Pacific nations that are part of the African, Caribbean and Pacific group have been in talks with the EU to reach an EPA agreement since 2002, with talks said to now be at a critical stage.
Only Papua New Guinea and Fiji have signed interim EPAs to access markets in the sugar and fisheries sector, but a comprehensive agreement for all other Pacific ACP countries is yet to be agreed on.
The University of Auckland’s Dr Steven Ratuva says it’s important for the Pacific island states to win as much concession as they can in terms of aid from the EU to fund the capacity to export.
“Because they don’t have much by way of resources, they don’t have much by way of economic capability. So whatever negotiation is concluded it has to make sure that it develops their capacity, rather than simply to be part of an agreement which they won’t benefit from in the long run.”
Meanwhile, Pacific Island nations are being encouraged to push for labour provisions as part of the Economic Partnership Agreement that’s being negotiated with the European Union.
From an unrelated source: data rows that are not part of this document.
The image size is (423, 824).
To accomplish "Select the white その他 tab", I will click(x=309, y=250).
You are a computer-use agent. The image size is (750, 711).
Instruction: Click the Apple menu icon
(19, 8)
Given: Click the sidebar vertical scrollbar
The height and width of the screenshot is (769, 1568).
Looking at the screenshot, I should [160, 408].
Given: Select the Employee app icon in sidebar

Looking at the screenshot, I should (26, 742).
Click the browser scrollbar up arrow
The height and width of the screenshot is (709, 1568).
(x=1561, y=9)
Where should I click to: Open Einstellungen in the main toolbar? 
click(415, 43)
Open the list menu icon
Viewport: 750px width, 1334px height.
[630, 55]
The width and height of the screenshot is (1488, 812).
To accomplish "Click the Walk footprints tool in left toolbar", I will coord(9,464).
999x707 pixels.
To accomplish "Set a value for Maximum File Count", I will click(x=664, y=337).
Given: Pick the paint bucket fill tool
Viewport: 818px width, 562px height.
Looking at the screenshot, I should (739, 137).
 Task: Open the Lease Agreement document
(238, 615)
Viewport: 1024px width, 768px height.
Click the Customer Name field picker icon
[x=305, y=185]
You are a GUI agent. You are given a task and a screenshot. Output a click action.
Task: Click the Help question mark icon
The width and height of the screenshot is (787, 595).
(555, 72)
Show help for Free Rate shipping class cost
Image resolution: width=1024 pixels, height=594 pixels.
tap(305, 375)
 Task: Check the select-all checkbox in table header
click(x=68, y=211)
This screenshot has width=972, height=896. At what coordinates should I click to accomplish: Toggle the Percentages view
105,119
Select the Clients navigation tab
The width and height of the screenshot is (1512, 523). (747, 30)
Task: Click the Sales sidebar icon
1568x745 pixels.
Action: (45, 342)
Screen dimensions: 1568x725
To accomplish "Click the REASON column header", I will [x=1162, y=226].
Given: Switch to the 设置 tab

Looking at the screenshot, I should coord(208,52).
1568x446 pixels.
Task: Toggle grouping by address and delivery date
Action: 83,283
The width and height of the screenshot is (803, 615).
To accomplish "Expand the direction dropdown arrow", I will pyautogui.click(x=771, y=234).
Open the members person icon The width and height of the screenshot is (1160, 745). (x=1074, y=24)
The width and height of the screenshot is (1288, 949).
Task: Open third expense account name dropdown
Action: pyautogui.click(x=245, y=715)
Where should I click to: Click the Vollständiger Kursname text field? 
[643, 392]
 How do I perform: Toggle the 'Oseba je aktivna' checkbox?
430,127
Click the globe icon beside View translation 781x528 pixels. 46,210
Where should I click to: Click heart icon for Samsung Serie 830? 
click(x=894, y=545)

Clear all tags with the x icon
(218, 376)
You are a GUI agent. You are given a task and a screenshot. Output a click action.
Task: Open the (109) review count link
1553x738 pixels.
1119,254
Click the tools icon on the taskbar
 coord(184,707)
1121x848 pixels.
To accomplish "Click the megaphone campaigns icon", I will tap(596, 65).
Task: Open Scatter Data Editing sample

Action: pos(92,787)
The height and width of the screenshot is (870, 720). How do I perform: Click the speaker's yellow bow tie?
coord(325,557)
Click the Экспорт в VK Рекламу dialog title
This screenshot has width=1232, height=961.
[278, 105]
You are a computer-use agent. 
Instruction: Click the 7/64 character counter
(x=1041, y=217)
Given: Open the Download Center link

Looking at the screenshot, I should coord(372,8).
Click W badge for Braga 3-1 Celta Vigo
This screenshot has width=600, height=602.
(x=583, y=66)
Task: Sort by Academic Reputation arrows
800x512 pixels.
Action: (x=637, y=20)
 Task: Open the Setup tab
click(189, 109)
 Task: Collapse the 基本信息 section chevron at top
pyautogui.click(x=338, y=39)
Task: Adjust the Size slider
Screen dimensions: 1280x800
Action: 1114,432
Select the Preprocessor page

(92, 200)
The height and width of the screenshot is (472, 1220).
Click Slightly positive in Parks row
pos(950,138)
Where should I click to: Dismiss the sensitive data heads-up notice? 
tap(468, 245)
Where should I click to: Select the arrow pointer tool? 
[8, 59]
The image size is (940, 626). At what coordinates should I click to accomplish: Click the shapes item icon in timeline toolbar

Dr Ratuva says he’d like to see an agreement that is similar to the seasonal workers scheme with Australia and New Zealand.
“Not only liberalise the movement of goods, also the movement of labour. So the same thing for Pacific workers who should be able to have visas to go and work in Europe as part of the EPA agreement. I think it’s very important for our workforce to be able to do that. Not only in terms of provision of cheap labour like in NZ they can pick apples and all sorts of things for unskilled labour, but for more if you like, high value, technical labour.”
Dr Ratuva says the Pacific has a good skilled labour force which can benefit a lot from working in Europe.